> **Actions to take**:
1) Return the passage of the forum thread about Naruto regenerating his arm from "And he can't" to "heal an arm?", word for word.
2) Supply the next part of the forum thread asking whether Naruto can regenerate his arm, picking up after its final sentence.
Begin Selected excerpt
# Can't Naruto just regenerate his arm?



## Orochibuto (Oct 29, 2014)

He regenerated his lungs in part 1, using only 3 tails worth of Kurama poisonous unwilling chakra.

And he can't regenerate an arm with the 9 Bijuus plus the natural energy of the entire planet? 

Yes I know "He is so exhausted he can't do it now" and I would agree with it. But the problem is that apparently his arm remains injured in the movie, meaning years passed and it is still injured, which is ridiculous as he could regenerate lungs and in fact RECREATED HIMSELF ENTIRELY when he got 4 tails of poisonous uncooperative Kurama. So Naruto with 9 Bijuus chakra he got, plus arguanly now having access to the full chakra of the 9 Bijuus (remember he is to be the meeting place of the Bijuus meaning they can go into him when they want possibly through the chakra they already gave to Naruto), all of then cooperative plus having the ability to gather all the natural chakra in the planet, can't heal an arm?
End Selected excerpt
Begin Given information
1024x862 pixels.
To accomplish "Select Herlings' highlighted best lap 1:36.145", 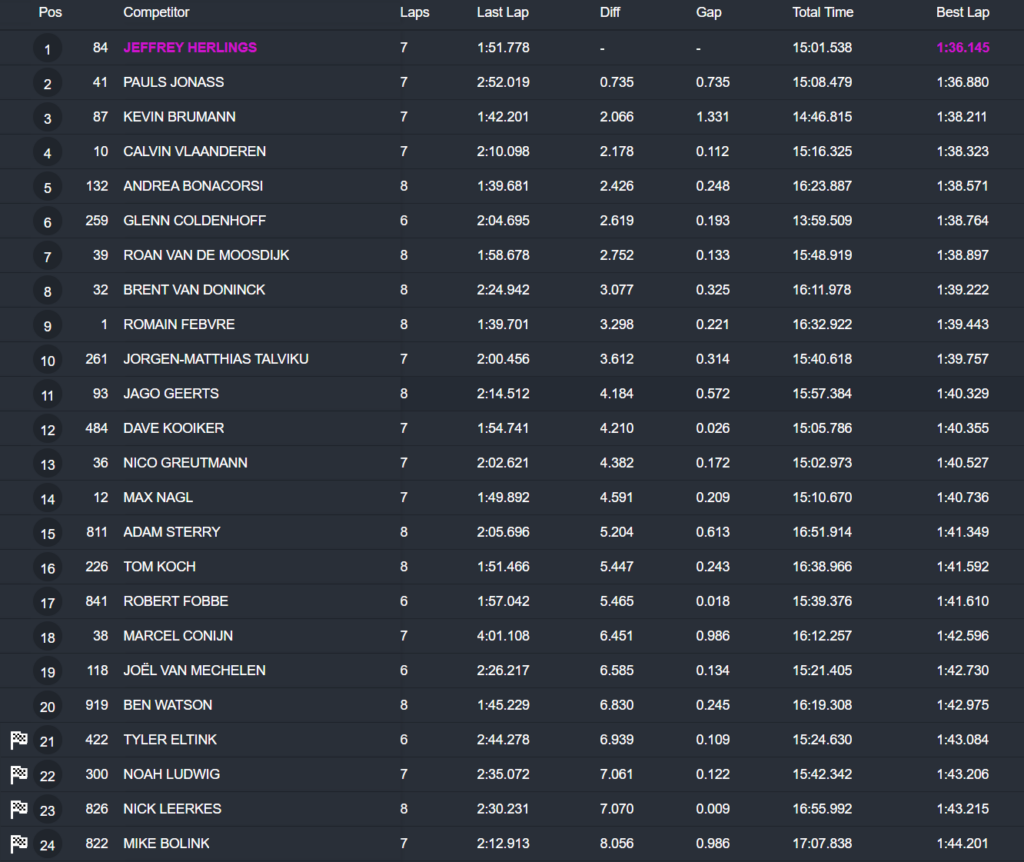I will pyautogui.click(x=962, y=48).
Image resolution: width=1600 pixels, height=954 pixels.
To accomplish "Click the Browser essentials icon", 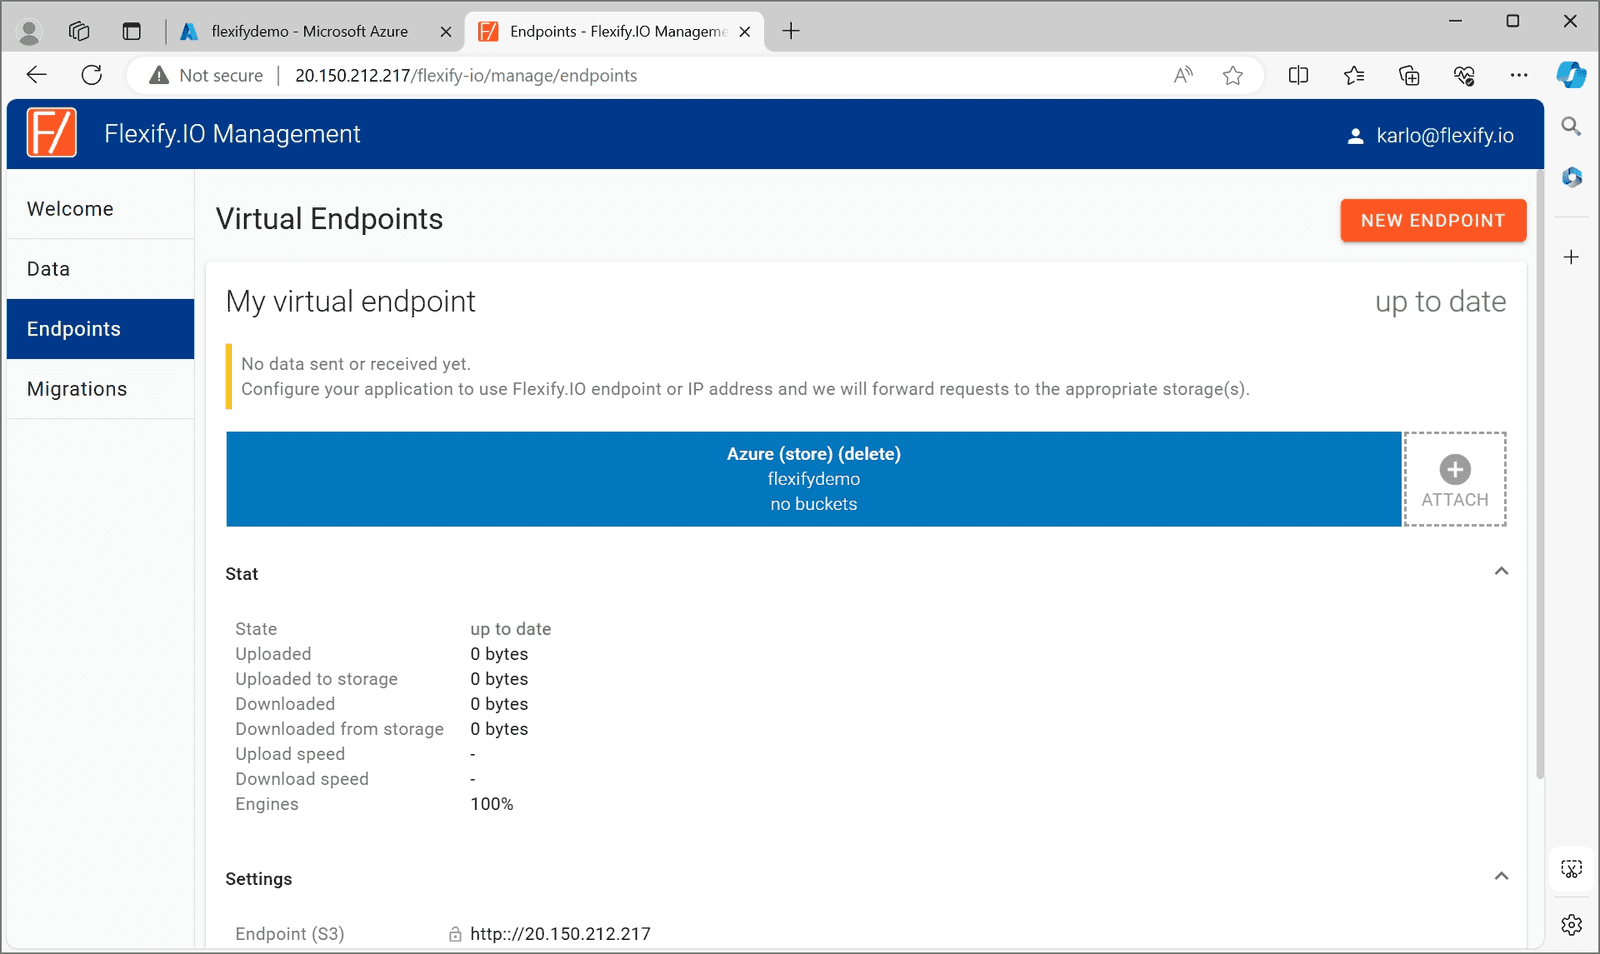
End Given information
> **Answers for the tasks**:
1)
And he can't regenerate an arm with the 9 Bijuus plus the natural energy of the entire planet? 

Yes I know "He is so exhausted he can't do it now" and I would agree with it. But the problem is that apparently his arm remains injured in the movie, meaning years passed and it is still injured, which is ridiculous as he could regenerate lungs and in fact RECREATED HIMSELF ENTIRELY when he got 4 tails of poisonous uncooperative Kurama. So Naruto with 9 Bijuus chakra he got, plus arguanly now having access to the full chakra of the 9 Bijuus (remember he is to be the meeting place of the Bijuus meaning they can go into him when they want possibly through the chakra they already gave to Naruto), all of then cooperative plus having the ability to gather all the natural chakra in the planet, can't heal an arm?

2)
----------



## YMICrazy (Oct 29, 2014)

Kurama/nine tails is asleep atm as he told naruto before their final clash so Kishi might give us a time limit excuse or some other stuff like it takes time to restore an arm. Though I think he might avoid this since he restored a hole and lung in a matter of seconds with poisonous tailed chakra like you said.  Kishi might also just make em both keep the lost arm as a momento of their battle and permanent symbol of their fight/friendship. So they might refuse to heal/restore it completely. We haven't seen what's under naruto's bandages or sasuke's poncho. But yea replacing an arm in that universe is pretty friggen easy at this point. At least for them.


----------



## Wrath (Oct 29, 2014)

Did you miss the part where Kurama gave the last of his chakra to Naruto to use? Kurama will recover eventually but right now Naruto doesn't have regeneration.


----------



## plummetdown (Oct 29, 2014)

Song of the Long March

you can tell his hand is bandage up in the last naruto movie...

probably a fake.


----------



## SuperSaiyaMan12 (Oct 29, 2014)

Naruto already has a new arm in The Last, and we see it without bandages in one of the scans.


----------



## Kael Hyun (Oct 29, 2014)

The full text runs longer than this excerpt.